Looking back: apart from painting vintage furniture, the mainstay of my Canadian art studio in the 1990s was fabric design. I dyed T-shirts and cotton tops by hand and decorated the garments using stamps, stencils, foam rollers, metal tipped applicator bottles… It was fortunate that my supplier had her shop in the same village where I used to live, in Deep Cove, North Vancouver, British Columbia. If I ever ran out of something, I just had to walk up the road to Sheryl at Opulence Silks and Dyes Ltd. Gallery and stock up.

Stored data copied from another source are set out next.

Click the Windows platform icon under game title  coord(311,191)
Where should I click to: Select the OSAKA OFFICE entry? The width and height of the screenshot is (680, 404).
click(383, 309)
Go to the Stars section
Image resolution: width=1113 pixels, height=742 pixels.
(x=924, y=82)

I don’t just upcycle furniture, I’ve started upcycling garments too. I learned how to dye and paint fabric in my studio for functional art in Canada, back in the 1990s. Here you see the back panel of a dress in burgundy red, printed using handcut stamps and embellished with hand embroidery (still a bit shaky). My next goal: freehand machine embroidery.
I like this kind of garment because it’s so versatile. So I bought a bolt of sturdy unbleached linen fabric and asked a friend to sew tunics for me. I dyed them in different colours and decorated them with my own stamps, cut in Speedball Speedy Cut. The tunics of this series are all shown on one of the mannequins I designed to display my fabric art.
Linen, Procion fabric dye, Setacolor fabric paint, hand made stamps. 1999. Length: 82 cm
Katazome is a technique of decorating fabric where areas of fabric which are not to be dyed or painted are blocked out. There are many different ways of blocking out; a well-known one is batik, where wax keeps dye or fabric paint from bonding with the fabric. Katazome is a Japanese technique, using rice flour paste as a resist or mask. I tried this on coarse cotton, and it did work, even though finer fabric would have given more detailed results. If following the traditional method, I would have used a stencil, but I preferred to do my geometric design freehand.